### ACTIVITY
Please say how many lines in the records below contain the word "ساعة". Give the number and nothing more.

### DATA TO EXAMINE
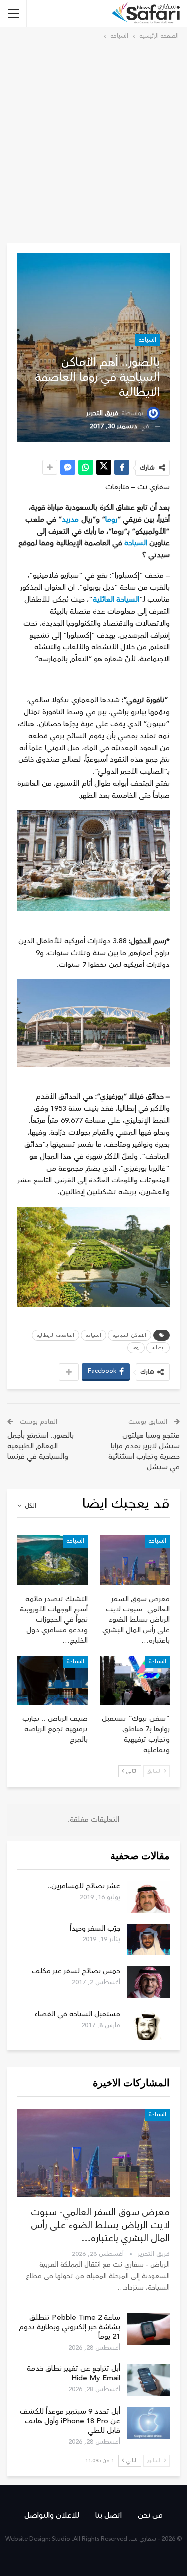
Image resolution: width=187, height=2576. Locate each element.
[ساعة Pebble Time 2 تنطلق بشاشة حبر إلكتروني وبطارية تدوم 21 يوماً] (148, 2329)
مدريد (70, 519)
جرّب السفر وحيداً (95, 1928)
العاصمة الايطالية (55, 1335)
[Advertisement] (93, 140)
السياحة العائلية (116, 599)
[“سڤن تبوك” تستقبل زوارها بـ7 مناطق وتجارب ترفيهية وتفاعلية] (135, 1680)
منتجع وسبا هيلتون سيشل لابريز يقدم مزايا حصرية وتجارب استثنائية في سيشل (144, 1451)
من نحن (150, 2515)
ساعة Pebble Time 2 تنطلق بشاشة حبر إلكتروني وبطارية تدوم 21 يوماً (69, 2327)
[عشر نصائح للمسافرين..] (148, 1897)
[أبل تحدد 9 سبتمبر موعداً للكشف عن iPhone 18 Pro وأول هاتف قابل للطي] (148, 2423)
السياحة (147, 340)
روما (111, 519)
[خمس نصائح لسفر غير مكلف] (148, 1982)
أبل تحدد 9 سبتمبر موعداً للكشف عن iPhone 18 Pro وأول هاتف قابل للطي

### TASK SOLUTION
2